EXERCISE PROMPT
Can you render the material below as a JSON list of strings, one string per line, with the blank lines left out?

TASK INPUT
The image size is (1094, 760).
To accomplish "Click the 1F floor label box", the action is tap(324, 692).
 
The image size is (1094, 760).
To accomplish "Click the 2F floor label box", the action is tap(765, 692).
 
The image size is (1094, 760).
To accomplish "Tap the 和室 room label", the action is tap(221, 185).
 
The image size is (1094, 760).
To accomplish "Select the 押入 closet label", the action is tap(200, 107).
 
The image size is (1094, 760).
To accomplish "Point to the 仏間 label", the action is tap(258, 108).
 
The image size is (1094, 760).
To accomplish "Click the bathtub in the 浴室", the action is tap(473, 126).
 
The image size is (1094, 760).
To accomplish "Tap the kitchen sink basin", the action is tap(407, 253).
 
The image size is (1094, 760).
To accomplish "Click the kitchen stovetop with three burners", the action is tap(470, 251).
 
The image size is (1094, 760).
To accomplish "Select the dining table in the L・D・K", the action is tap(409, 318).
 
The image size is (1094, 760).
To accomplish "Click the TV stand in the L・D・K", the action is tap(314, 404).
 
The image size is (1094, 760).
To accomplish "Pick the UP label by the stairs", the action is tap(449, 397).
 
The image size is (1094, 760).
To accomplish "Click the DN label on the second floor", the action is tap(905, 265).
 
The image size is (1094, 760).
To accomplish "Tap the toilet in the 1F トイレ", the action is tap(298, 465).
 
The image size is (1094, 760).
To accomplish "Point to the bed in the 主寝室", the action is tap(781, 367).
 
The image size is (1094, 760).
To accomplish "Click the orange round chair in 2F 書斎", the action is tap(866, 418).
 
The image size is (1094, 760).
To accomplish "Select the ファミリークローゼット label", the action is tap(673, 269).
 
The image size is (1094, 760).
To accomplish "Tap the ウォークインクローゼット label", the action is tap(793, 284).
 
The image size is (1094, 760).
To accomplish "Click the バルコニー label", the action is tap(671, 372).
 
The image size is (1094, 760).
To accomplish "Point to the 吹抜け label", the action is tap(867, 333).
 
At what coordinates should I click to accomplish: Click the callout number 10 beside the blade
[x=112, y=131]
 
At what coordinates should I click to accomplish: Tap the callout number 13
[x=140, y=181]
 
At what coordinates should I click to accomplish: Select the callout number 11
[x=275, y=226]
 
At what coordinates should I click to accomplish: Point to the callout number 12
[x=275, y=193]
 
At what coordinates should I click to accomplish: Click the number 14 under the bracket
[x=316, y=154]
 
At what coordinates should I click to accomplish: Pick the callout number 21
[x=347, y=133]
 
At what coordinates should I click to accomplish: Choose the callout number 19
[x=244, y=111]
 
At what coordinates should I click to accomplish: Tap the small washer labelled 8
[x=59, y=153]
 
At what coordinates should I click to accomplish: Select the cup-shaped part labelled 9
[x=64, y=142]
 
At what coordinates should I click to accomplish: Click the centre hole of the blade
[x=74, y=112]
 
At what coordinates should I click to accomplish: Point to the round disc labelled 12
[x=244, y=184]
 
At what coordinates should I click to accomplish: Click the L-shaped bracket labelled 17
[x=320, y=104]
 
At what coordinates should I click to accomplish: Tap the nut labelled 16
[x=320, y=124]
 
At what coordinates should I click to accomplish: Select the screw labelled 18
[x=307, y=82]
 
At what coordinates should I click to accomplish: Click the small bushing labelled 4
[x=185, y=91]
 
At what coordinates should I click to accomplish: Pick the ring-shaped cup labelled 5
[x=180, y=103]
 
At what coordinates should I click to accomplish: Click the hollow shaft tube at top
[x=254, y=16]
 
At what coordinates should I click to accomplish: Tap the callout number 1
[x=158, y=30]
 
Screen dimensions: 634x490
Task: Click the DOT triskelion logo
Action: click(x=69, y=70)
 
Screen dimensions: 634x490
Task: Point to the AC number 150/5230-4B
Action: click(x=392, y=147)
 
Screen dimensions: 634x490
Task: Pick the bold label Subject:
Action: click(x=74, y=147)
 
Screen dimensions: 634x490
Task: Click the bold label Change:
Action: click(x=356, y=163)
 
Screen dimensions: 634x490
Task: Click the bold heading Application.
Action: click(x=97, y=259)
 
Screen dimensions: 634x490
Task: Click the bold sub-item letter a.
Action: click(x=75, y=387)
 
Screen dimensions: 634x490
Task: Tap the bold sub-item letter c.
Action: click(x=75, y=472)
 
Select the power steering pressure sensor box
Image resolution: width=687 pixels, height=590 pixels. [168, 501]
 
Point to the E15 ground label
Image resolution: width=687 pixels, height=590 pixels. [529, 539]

RESPONSE FOR THIS EXERCISE
[
  "The image size is (1094, 760).",
  "To accomplish \"Click the 1F floor label box\", the action is tap(324, 692).",
  "The image size is (1094, 760).",
  "To accomplish \"Click the 2F floor label box\", the action is tap(765, 692).",
  "The image size is (1094, 760).",
  "To accomplish \"Tap the 和室 room label\", the action is tap(221, 185).",
  "The image size is (1094, 760).",
  "To accomplish \"Select the 押入 closet label\", the action is tap(200, 107).",
  "The image size is (1094, 760).",
  "To accomplish \"Point to the 仏間 label\", the action is tap(258, 108).",
  "The image size is (1094, 760).",
  "To accomplish \"Click the bathtub in the 浴室\", the action is tap(473, 126).",
  "The image size is (1094, 760).",
  "To accomplish \"Tap the kitchen sink basin\", the action is tap(407, 253).",
  "The image size is (1094, 760).",
  "To accomplish \"Click the kitchen stovetop with three burners\", the action is tap(470, 251).",
  "The image size is (1094, 760).",
  "To accomplish \"Select the dining table in the L・D・K\", the action is tap(409, 318).",
  "The image size is (1094, 760).",
  "To accomplish \"Click the TV stand in the L・D・K\", the action is tap(314, 404).",
  "The image size is (1094, 760).",
  "To accomplish \"Pick the UP label by the stairs\", the action is tap(449, 397).",
  "The image size is (1094, 760).",
  "To accomplish \"Click the DN label on the second floor\", the action is tap(905, 265).",
  "The image size is (1094, 760).",
  "To accomplish \"Tap the toilet in the 1F トイレ\", the action is tap(298, 465).",
  "The image size is (1094, 760).",
  "To accomplish \"Point to the bed in the 主寝室\", the action is tap(781, 367).",
  "The image size is (1094, 760).",
  "To accomplish \"Click the orange round chair in 2F 書斎\", the action is tap(866, 418).",
  "The image size is (1094, 760).",
  "To accomplish \"Select the ファミリークローゼット label\", the action is tap(673, 269).",
  "The image size is (1094, 760).",
  "To accomplish \"Tap the ウォークインクローゼット label\", the action is tap(793, 284).",
  "The image size is (1094, 760).",
  "To accomplish \"Click the バルコニー label\", the action is tap(671, 372).",
  "The image size is (1094, 760).",
  "To accomplish \"Point to the 吹抜け label\", the action is tap(867, 333).",
  "At what coordinates should I click to accomplish: Click the callout number 10 beside the blade",
  "[x=112, y=131]",
  "At what coordinates should I click to accomplish: Tap the callout number 13",
  "[x=140, y=181]",
  "At what coordinates should I click to accomplish: Select the callout number 11",
  "[x=275, y=226]",
  "At what coordinates should I click to accomplish: Point to the callout number 12",
  "[x=275, y=193]",
  "At what coordinates should I click to accomplish: Click the number 14 under the bracket",
  "[x=316, y=154]",
  "At what coordinates should I click to accomplish: Pick the callout number 21",
  "[x=347, y=133]",
  "At what coordinates should I click to accomplish: Choose the callout number 19",
  "[x=244, y=111]",
  "At what coordinates should I click to accomplish: Tap the small washer labelled 8",
  "[x=59, y=153]",
  "At what coordinates should I click to accomplish: Select the cup-shaped part labelled 9",
  "[x=64, y=142]",
  "At what coordinates should I click to accomplish: Click the centre hole of the blade",
  "[x=74, y=112]",
  "At what coordinates should I click to accomplish: Point to the round disc labelled 12",
  "[x=244, y=184]",
  "At what coordinates should I click to accomplish: Click the L-shaped bracket labelled 17",
  "[x=320, y=104]",
  "At what coordinates should I click to accomplish: Tap the nut labelled 16",
  "[x=320, y=124]",
  "At what coordinates should I click to accomplish: Select the screw labelled 18",
  "[x=307, y=82]",
  "At what coordinates should I click to accomplish: Click the small bushing labelled 4",
  "[x=185, y=91]",
  "At what coordinates should I click to accomplish: Pick the ring-shaped cup labelled 5",
  "[x=180, y=103]",
  "At what coordinates should I click to accomplish: Click the hollow shaft tube at top",
  "[x=254, y=16]",
  "At what coordinates should I click to accomplish: Tap the callout number 1",
  "[x=158, y=30]",
  "Screen dimensions: 634x490",
  "Task: Click the DOT triskelion logo",
  "Action: click(x=69, y=70)",
  "Screen dimensions: 634x490",
  "Task: Point to the AC number 150/5230-4B",
  "Action: click(x=392, y=147)",
  "Screen dimensions: 634x490",
  "Task: Pick the bold label Subject:",
  "Action: click(x=74, y=147)",
  "Screen dimensions: 634x490",
  "Task: Click the bold label Change:",
  "Action: click(x=356, y=163)",
  "Screen dimensions: 634x490",
  "Task: Click the bold heading Application.",
  "Action: click(x=97, y=259)",
  "Screen dimensions: 634x490",
  "Task: Click the bold sub-item letter a.",
  "Action: click(x=75, y=387)",
  "Screen dimensions: 634x490",
  "Task: Tap the bold sub-item letter c.",
  "Action: click(x=75, y=472)",
  "Select the power steering pressure sensor box",
  "Image resolution: width=687 pixels, height=590 pixels. [168, 501]",
  "Point to the E15 ground label",
  "Image resolution: width=687 pixels, height=590 pixels. [529, 539]"
]